## Problem to solve
There is a line containing "Where should I" in the records below. Repeat it and every line after it, exactly, through the final line, but no pictures.

## Records for the task
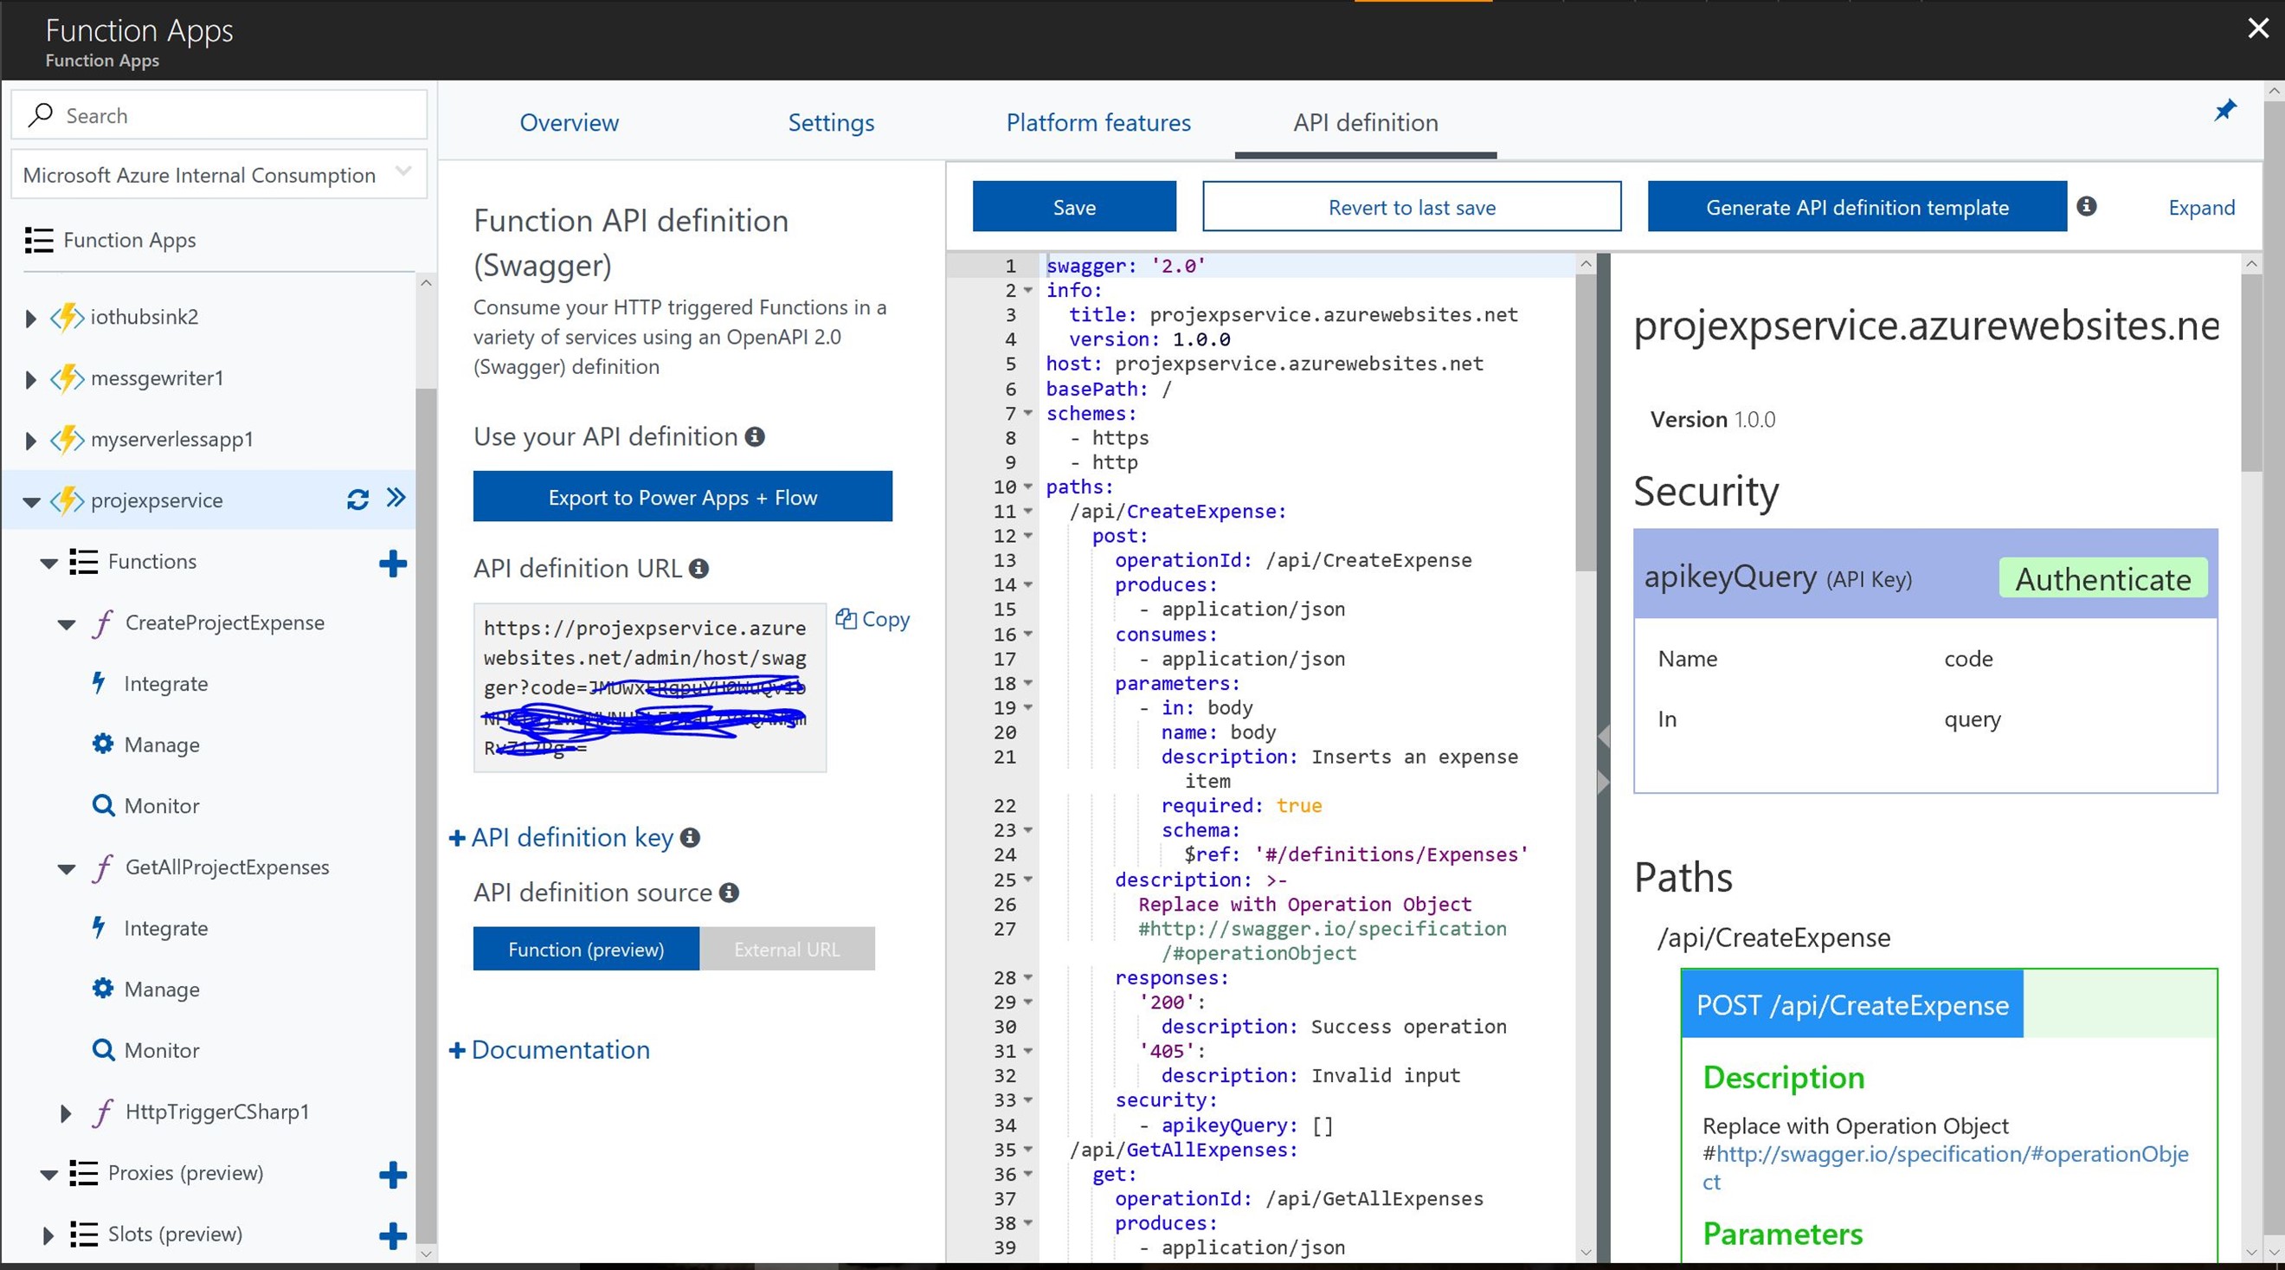Image resolution: width=2285 pixels, height=1270 pixels.
Task: Click the double-chevron icon beside projexpservice
Action: tap(396, 498)
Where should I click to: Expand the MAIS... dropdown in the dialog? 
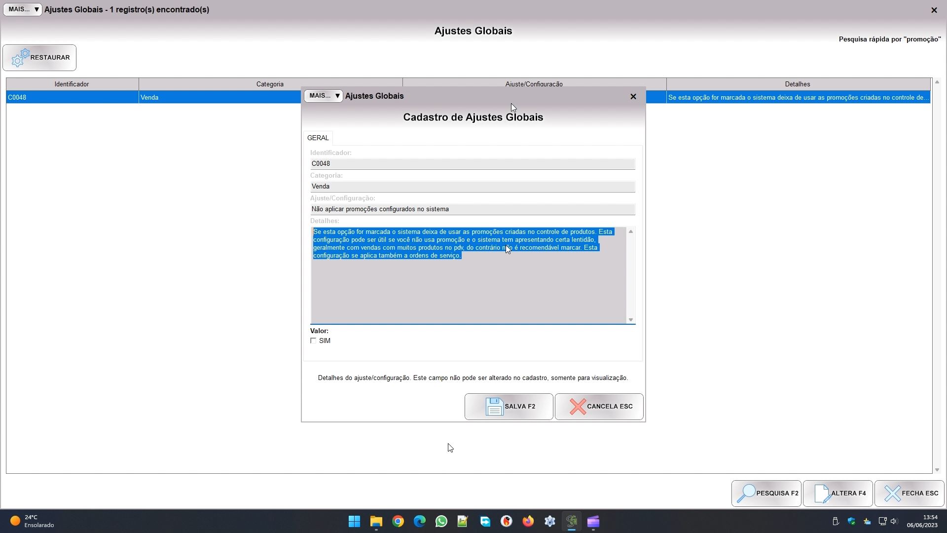tap(324, 96)
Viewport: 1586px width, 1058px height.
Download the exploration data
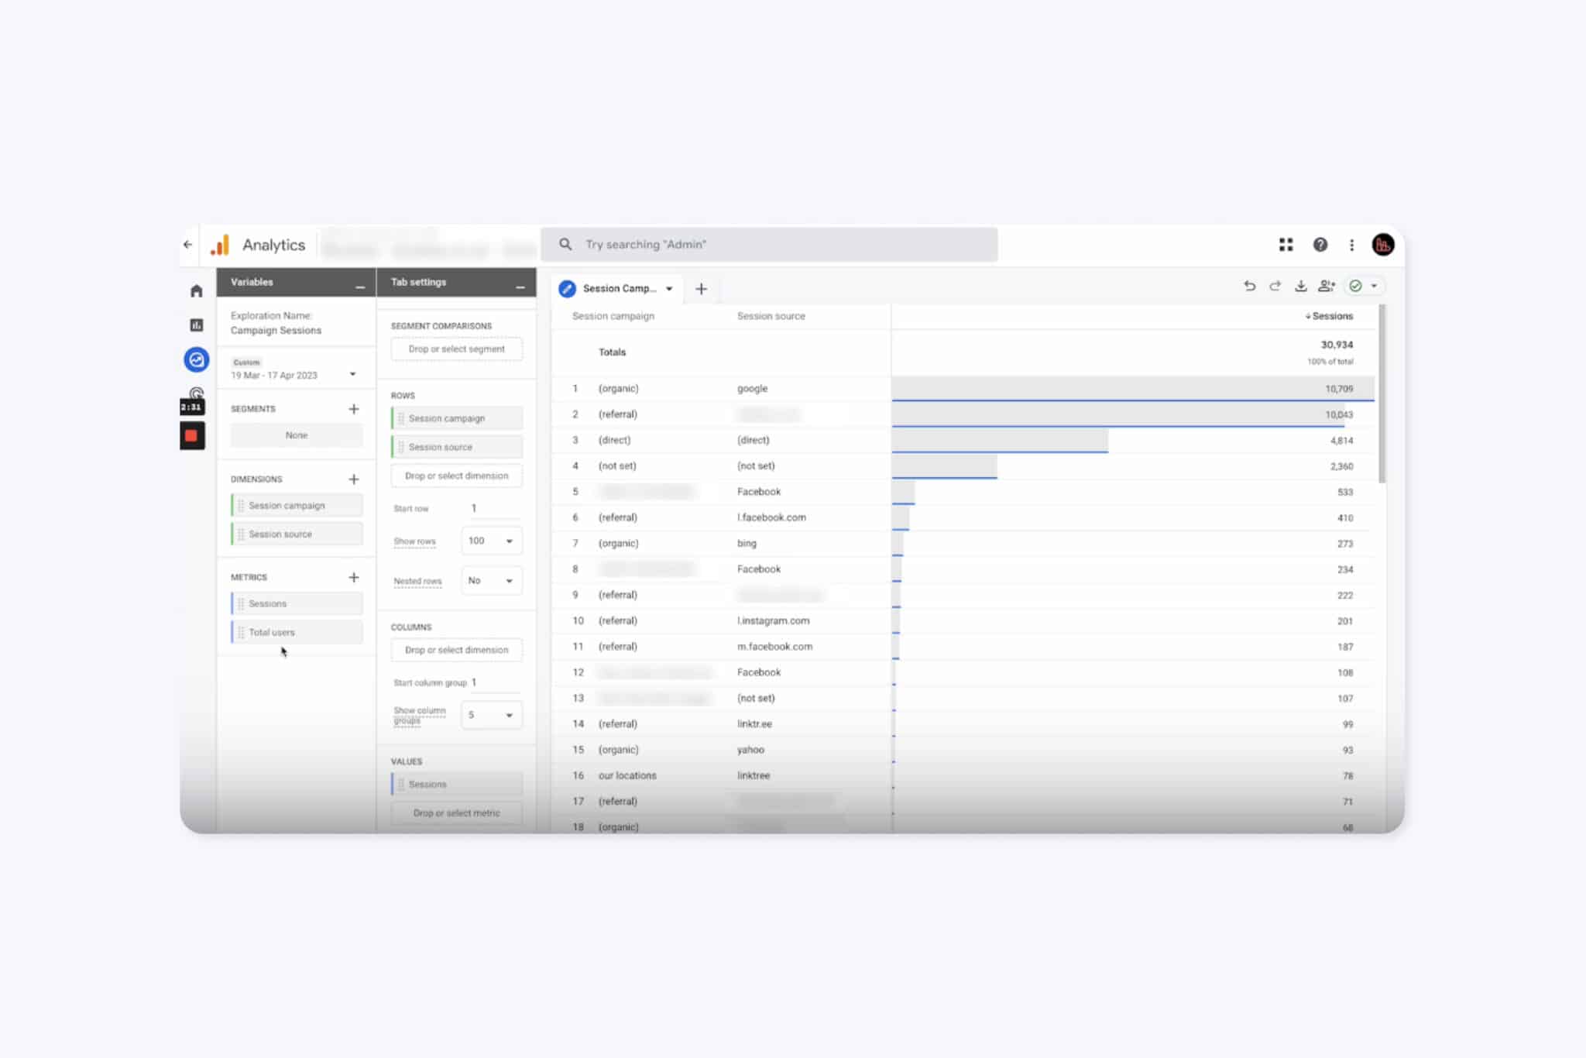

## Expected output
Where should I click to: Expand the MAIS... dropdown in the dialog? 
tap(324, 96)
Viewport: 1586px width, 1058px height.
Download the exploration data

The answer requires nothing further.